Однако в глубине души он оставался человеком, который верит своим глазам. И в доме Бренды он видел женщину, верившую в существование целого моря возможностей, которые ему и в голову не приходили. Для него это был просто какой-то дикий бред, мумбо-юмбо. И в его основе лежала мысль, что они вместе сумеют написать Джули, очнувшуюся от комы. Ему казалось, будто он случайно попал в чужой сон. Однако, что бы он ни думал, чувствовал он совсем иное. Бренда ведь ясно сказала, что он может считать ее сумасшедшей — вероятно, даже будет прав, но почему бы ему не подыграть ей, ведь в этом мире многое кажется хорошо известным, а на деле является лишь догадкой или надеждой? Высказывая свою мысль, Бренда мягко улыбалась и при этом смотрела ему прямо в глаза.

Он не знал, как ему поступить. Одна его часть — та, которая полагала, что его собеседница явно не в себе, — почитала за лучшее просто подыграть ей. В конце концов, ему нужны вещи Джули.

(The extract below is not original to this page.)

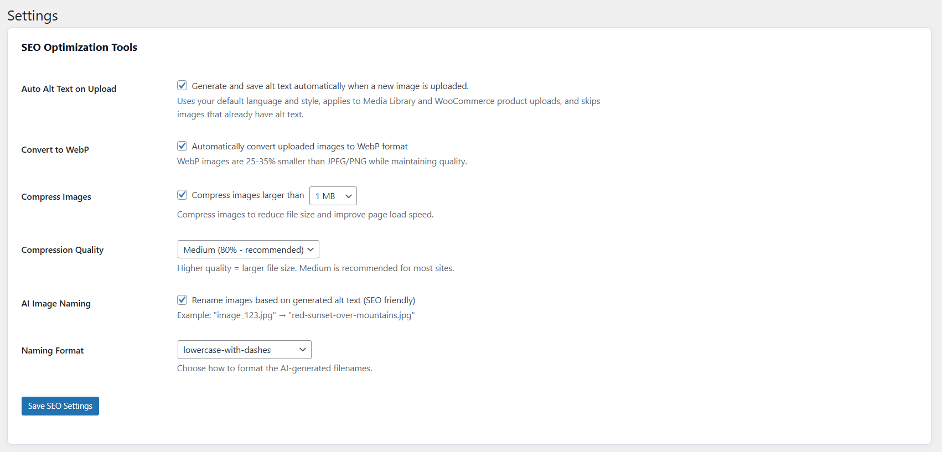Viewport: 942px width, 452px height.
Task: Toggle the Rename images based on alt text checkbox
Action: pyautogui.click(x=182, y=300)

Но какая-то малюсенькая часть была зачарована возможностью сидеть в этом домике и писать портрет очнувшейся Джули. Это будет чем-то вроде психотерапии, решил он. А Майкл нуждался в психотерапии. Ему не хотелось сознаваться в том, что у него имеются какие-то потребности, он же не в коме, но от этого потребности не исчезали. Бренда, видимо, понимала, что, если он посидит с ней, спокойно рисуя, пока она тихо рассказывает ему о Джули, это поможет. Как и портреты, которые теперь лежали на заднем сиденье машины. Если учесть, что последние несколько лет он спал с женщинами, даже не удосужившись узнать их фамилию, — это был прогресс.

Пока они рисовали, Бренда действительно рассказывала о Джули. Она сказала, что та Джули, которую она знала, была очень замкнутой, когда только начала вести занятия в их центре. Когда старики задавали ей вопросы, касающиеся личной жизни, она уходила от ответов, и они считали это застенчивостью, граничащей с холодностью. Но через несколько недель один из самых пожилых учеников, рисуя стопку старательно сложенных книг, пожаловался на то, что у него рак печени. Он сказал, что не боится смерти, но беспокоится о жене, которая нуждается в уходе. Он говорил, что, может быть, жена найдет кого-нибудь другого, когда его не станет, и был при этом очень печален.